**TEXT SHOWN**
*** Begin section ***
New figures showing that the NHS in Scotland is close to reaching its target for reducing hospital waiting times has been played down by statisticians.

Official figures released today show that 89.7 per cent of recorded patients were treated within 18 weeks.

This is just a fraction below the Scottish government`s pledge to deliver prompt treatment in 90 per cent of cases by the end of the year.

However, these figures did not include 34,000 patients, over a quarter of the total, whose journey from referral to treatment was not fully recorded because of outdated systems.

With nearly four months to go until the 31 December deadline, NHS boards are working to bring their systems up to date in order to record their performance against targets effectively.

In the meantime, statisticians have said: “Some caution should be exercised in using and interpreting these data at this early, developmental stage.”

An accompanying report to the figures says that until systems have improved the data should be considered “provisional”.

A Scottish government spokeswoman said NHS boards are working to bring their systems up to date in time for the December deadline.

Health secretary Nicola Sturgeon said: “Upon reappointment to office I made it clear that there would be no let up in this government’s bid to drive down waiting times. These latest statistics show that the health service listened and are continuing to deliver on this pledge.

“Patients continue to tell me that prompt access to treatment, delivered as locally as possible, is one of their top priorities and that is why we are continuing to put such an emphasis on cutting waiting times.

“The delivery of the 18 weeks target is a big challenge for our NHS but the service has shown that it is fit for this challenge and I expect boards to continue to take sustained action to ensure that this promise to patients is delivered.”
*** End section ***
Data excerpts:
*** Begin section ***
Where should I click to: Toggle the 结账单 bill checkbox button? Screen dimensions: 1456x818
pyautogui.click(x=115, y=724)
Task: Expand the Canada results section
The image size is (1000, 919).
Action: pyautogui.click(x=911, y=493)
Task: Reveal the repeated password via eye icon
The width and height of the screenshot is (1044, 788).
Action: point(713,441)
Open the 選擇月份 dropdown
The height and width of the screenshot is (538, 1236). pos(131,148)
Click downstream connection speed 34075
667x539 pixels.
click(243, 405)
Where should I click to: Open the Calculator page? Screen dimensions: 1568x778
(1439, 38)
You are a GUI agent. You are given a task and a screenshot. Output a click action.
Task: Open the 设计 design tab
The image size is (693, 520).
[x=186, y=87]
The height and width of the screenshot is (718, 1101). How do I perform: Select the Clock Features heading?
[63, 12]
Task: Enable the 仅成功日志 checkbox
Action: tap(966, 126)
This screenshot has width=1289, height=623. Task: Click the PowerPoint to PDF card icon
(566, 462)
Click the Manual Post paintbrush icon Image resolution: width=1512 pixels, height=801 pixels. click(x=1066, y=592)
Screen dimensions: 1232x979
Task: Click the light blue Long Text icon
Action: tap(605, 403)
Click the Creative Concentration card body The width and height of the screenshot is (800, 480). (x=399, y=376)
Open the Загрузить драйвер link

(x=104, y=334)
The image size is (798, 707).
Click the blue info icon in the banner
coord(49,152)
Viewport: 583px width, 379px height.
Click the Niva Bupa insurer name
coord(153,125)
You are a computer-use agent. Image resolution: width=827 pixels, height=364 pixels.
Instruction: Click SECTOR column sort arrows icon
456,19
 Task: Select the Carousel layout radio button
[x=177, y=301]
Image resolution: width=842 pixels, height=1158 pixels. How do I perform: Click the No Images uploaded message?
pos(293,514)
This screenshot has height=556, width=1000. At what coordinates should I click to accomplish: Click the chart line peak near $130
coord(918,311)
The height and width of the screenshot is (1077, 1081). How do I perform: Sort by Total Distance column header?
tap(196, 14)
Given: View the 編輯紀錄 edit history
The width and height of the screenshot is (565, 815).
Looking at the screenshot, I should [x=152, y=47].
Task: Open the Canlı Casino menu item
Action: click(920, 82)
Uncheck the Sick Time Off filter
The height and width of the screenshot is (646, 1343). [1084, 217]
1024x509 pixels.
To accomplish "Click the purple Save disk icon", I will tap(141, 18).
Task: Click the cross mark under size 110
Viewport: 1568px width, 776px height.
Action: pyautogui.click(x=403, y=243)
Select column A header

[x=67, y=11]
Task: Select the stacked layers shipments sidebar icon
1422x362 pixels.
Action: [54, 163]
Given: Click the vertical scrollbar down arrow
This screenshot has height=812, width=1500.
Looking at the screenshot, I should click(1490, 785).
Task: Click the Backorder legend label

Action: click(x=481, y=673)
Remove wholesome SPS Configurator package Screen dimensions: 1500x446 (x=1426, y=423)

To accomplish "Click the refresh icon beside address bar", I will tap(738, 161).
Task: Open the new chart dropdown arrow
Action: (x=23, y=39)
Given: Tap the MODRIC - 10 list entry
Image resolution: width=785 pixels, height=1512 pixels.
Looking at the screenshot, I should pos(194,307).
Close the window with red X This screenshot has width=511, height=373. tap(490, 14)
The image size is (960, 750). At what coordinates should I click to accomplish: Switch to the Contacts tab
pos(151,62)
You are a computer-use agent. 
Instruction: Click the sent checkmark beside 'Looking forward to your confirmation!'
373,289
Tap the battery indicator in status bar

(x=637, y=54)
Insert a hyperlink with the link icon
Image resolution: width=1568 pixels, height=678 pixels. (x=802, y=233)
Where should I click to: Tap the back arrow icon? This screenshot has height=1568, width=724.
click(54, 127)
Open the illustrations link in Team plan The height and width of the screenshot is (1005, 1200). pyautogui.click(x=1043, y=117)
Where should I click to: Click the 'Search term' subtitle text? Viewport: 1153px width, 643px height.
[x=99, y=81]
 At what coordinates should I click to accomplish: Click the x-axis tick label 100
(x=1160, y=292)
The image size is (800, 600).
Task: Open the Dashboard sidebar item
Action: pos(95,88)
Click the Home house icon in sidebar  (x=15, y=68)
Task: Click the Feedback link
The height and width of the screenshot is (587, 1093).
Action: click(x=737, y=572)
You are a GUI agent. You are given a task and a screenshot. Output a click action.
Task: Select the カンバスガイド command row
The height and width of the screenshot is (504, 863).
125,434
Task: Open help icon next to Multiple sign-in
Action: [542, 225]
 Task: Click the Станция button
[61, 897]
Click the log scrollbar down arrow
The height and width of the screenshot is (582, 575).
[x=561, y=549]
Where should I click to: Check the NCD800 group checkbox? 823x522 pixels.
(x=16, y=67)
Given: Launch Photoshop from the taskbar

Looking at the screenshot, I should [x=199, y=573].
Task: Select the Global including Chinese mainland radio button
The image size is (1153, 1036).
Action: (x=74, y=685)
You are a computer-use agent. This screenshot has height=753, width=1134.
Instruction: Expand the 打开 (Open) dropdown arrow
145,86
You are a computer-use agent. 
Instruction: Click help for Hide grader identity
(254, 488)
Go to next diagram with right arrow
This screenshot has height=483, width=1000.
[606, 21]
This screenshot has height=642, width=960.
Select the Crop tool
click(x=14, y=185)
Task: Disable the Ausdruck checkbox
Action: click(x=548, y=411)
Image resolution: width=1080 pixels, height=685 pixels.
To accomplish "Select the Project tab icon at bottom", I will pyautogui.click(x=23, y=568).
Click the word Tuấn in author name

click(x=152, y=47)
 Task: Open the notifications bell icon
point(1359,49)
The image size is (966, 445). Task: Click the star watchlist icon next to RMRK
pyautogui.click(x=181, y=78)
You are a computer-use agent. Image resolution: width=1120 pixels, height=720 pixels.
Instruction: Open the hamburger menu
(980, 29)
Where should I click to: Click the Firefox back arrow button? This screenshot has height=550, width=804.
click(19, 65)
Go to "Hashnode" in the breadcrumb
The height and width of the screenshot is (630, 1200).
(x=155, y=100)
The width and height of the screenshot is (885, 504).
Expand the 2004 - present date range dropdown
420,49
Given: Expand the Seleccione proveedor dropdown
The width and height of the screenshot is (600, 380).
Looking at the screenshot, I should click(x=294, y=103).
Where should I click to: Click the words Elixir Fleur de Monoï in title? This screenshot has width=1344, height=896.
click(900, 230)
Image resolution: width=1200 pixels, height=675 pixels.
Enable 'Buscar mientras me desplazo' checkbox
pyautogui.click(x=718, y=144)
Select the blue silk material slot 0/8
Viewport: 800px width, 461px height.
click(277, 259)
*** End section ***
**TASK GOAL**
Answer these questions from the news report on Scottish hospital waiting times:
1. What percentage of recorded patients were treated within 18 weeks?
2. How many patients were left out of the figures?
3. What word does the accompanying report use for how the data should be considered until systems improve?
The data excerpts are unrelated to the news report and stand as separate material.

**RESULT FOR THIS EXERCISE**
1. 89.7 per cent
2. 34,000 patients
3. "Provisional"